Sent from my SM-G930V using Tapatalk


----------



## 1Alpha1 (Jan 16, 2018)

Free is always a good thing. 

Just about a month or so ago, I bought a pair of Corona by-pass loppers from Home Depot. Haven't used them as of yet, but they feel great, and look to be well made.


----------



## stihl sawing (Jan 16, 2018)

I sharpen my own loppers, it's not hard to do.


----------



## grizz55chev (Jan 16, 2018)

stihl sawing said:


> I sharpen my own loppers, it's not hard to do.


Morning SS, what method do you use to sharpen?


----------



## stihl sawing (Jan 16, 2018)

grizz55chev said:


> Morning SS, what method do you use to sharpen?


I have used regular knife sharpeners to hit them if they are not too bad, most of the time I use a flat bastard file. just have to keep the angle the same and always knock the roll over on the flat side off.
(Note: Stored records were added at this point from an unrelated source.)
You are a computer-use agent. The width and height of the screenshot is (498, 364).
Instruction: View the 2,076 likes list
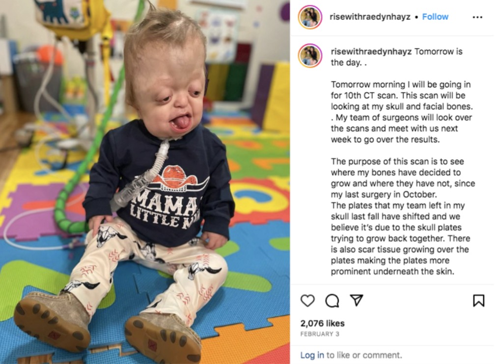(322, 323)
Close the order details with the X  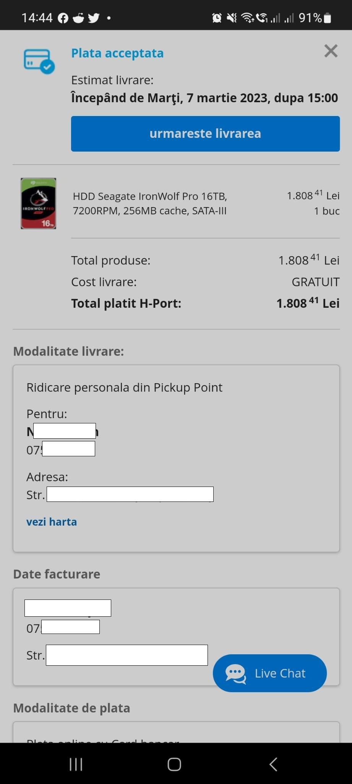pos(331,51)
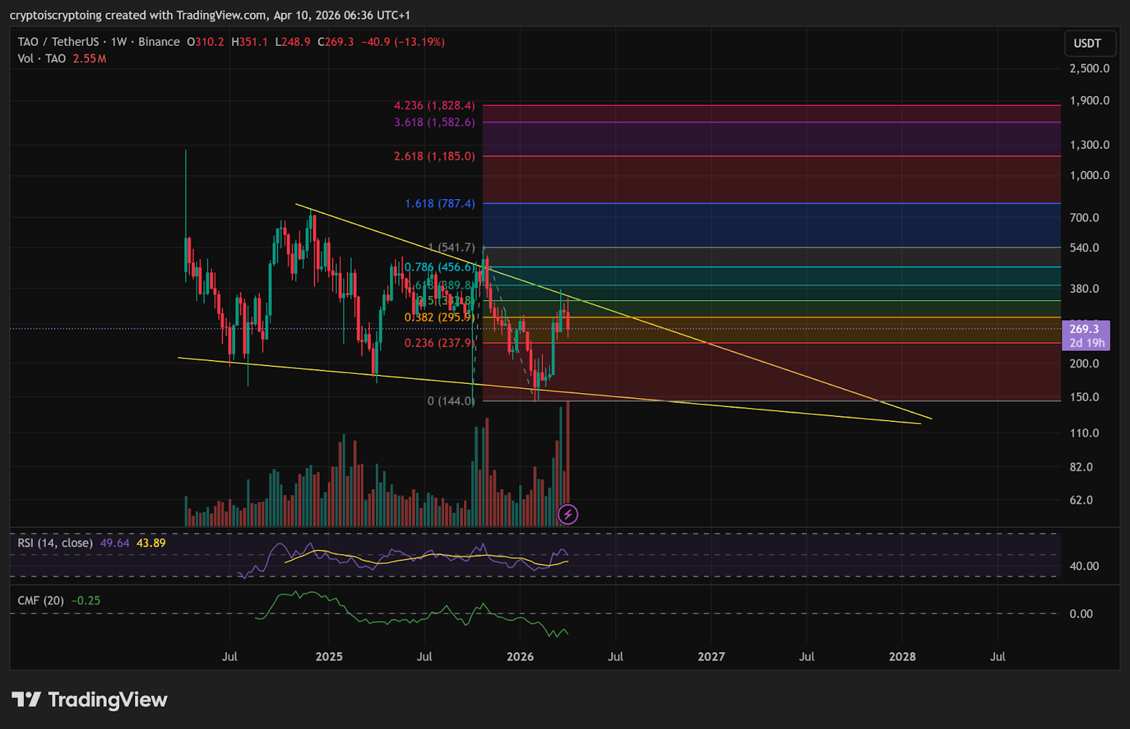The width and height of the screenshot is (1130, 729).
Task: Click the Vol · TAO volume legend
Action: point(42,59)
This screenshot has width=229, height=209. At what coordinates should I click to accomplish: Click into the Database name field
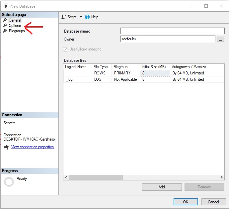(172, 31)
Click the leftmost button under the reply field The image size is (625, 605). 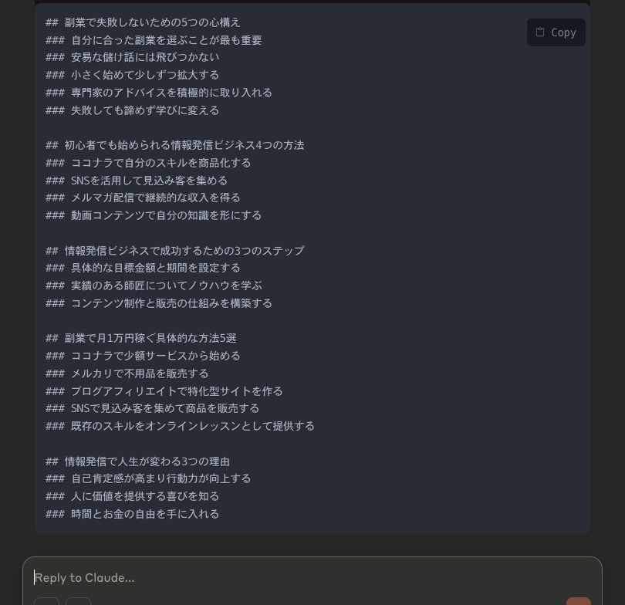pyautogui.click(x=46, y=602)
I use a file on hoes and shovels the same way.


----------



## grizz55chev (Jan 16, 2018)

stihl sawing said:


> I have used regular knife sharpeners to hit them if they are not too bad, most of the time I use a flat bastard file. just have to keep the angle the same and always knock the roll over on the flat side off. I use a file on hoes and shovels the same way.


Lol, he said flat bastard! All kidding aside, you ever use a stone?


----------



## stihl sawing (Jan 16, 2018)

grizz55chev said:


> Lol, he said flat bastard! All kidding aside, you ever use a stone?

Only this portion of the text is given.